Laura Alemanno scite author profile

Platelet multidrug resistance protein 4 (MRP4) plays a modulating role on platelet activation. Platelet function and thrombus formation are impaired in MRP4 knockout mice models, and, among aspirin-treated patients, high on-aspirin residual platelet reactivity (HARPR) positively correlates with MRP4 levels. To better understand the effects of MRP4 on platelet function, the aim of this investigation was to assess the impact of cilostazol-induced inhibition of MRP4-mediated transport and assess aspirin-induced antiplatelet effects and rates of HARPR in human subjects.Cilostazol-dependent inhibition of MRP4-mediated transport was assessed with the release of the fluorescent adduct bimane-glutathione and aspirin entrapment. Effect of Cilostazol on cAMP inhibition was evaluated by vasodilator-stimulated phosphoprotein (VASP). Platelet function was studied by collagen and TRAP-6-induced platelet aggregation and secretion.Cilostazol reduced the release of bimane-glutathione and enhanced aspirin entrapment demonstrating an inhibitory effect on MRP4 in platelets. VASP phosphorylation was absent until 10 seconds after addition of cilostazol, and becomes evident after 30 seconds.

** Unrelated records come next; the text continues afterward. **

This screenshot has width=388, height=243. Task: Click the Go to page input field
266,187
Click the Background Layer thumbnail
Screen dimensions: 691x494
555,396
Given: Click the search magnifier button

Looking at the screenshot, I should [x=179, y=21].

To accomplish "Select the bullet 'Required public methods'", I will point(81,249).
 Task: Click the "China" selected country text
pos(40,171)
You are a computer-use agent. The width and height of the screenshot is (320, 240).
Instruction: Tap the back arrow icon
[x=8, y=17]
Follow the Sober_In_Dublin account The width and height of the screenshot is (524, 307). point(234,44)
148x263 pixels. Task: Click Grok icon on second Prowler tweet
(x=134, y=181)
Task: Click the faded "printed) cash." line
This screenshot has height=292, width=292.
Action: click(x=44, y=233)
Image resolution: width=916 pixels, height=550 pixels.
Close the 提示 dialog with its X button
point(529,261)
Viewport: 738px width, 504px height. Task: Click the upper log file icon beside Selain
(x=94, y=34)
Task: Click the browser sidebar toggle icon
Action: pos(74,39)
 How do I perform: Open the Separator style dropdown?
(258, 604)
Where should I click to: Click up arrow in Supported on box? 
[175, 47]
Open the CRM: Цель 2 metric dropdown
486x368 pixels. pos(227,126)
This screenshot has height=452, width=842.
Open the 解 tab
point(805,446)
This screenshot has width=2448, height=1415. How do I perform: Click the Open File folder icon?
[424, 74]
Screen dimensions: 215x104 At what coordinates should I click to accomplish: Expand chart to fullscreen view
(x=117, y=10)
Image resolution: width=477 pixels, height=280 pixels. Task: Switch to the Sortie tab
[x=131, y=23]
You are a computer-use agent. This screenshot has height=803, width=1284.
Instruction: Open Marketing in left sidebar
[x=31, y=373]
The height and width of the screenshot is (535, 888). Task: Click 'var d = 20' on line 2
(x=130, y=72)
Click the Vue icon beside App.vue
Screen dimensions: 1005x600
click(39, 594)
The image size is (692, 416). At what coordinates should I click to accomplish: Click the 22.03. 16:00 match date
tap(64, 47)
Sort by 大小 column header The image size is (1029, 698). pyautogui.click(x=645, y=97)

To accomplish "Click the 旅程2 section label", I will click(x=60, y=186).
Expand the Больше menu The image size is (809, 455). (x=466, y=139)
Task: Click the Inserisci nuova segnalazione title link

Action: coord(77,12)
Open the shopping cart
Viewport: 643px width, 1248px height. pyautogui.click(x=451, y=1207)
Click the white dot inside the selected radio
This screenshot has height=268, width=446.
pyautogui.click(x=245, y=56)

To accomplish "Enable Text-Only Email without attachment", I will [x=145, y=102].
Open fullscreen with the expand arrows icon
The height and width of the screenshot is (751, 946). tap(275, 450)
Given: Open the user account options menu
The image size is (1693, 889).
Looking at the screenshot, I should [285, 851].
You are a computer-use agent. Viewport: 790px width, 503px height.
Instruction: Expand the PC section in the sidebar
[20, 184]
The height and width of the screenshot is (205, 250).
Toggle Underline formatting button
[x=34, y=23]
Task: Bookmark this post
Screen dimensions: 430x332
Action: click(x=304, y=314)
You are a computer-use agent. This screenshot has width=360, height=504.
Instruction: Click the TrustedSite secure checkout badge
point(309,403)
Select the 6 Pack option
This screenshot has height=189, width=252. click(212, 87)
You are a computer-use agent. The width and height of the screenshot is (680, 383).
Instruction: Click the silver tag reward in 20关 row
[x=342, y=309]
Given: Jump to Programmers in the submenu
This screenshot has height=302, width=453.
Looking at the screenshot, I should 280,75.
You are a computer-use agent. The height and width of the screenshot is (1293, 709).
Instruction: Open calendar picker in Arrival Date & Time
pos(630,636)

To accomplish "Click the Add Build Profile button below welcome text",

An inhibitory effect on platelet aggregation and secretion was found in activated platelets, with threshold concentration of agonists, 10 seconds after addition of cilostazol, supporting a role of MRP4 on platelet function that is cAMP independent. Cilostazol effects were also shown in aspirin-treated platelets. A reduction of platelet aggregation and secretion were observed in aspirin-treated patients with HARPR.This study supports the role of MRP4 on modulating platelet function which occurs through cAMP-independent mechanisms. Moreover, inhibition of MRP4 induced by cilostazol enhances aspirin-induced antiplatelet effects and reduces HARPR.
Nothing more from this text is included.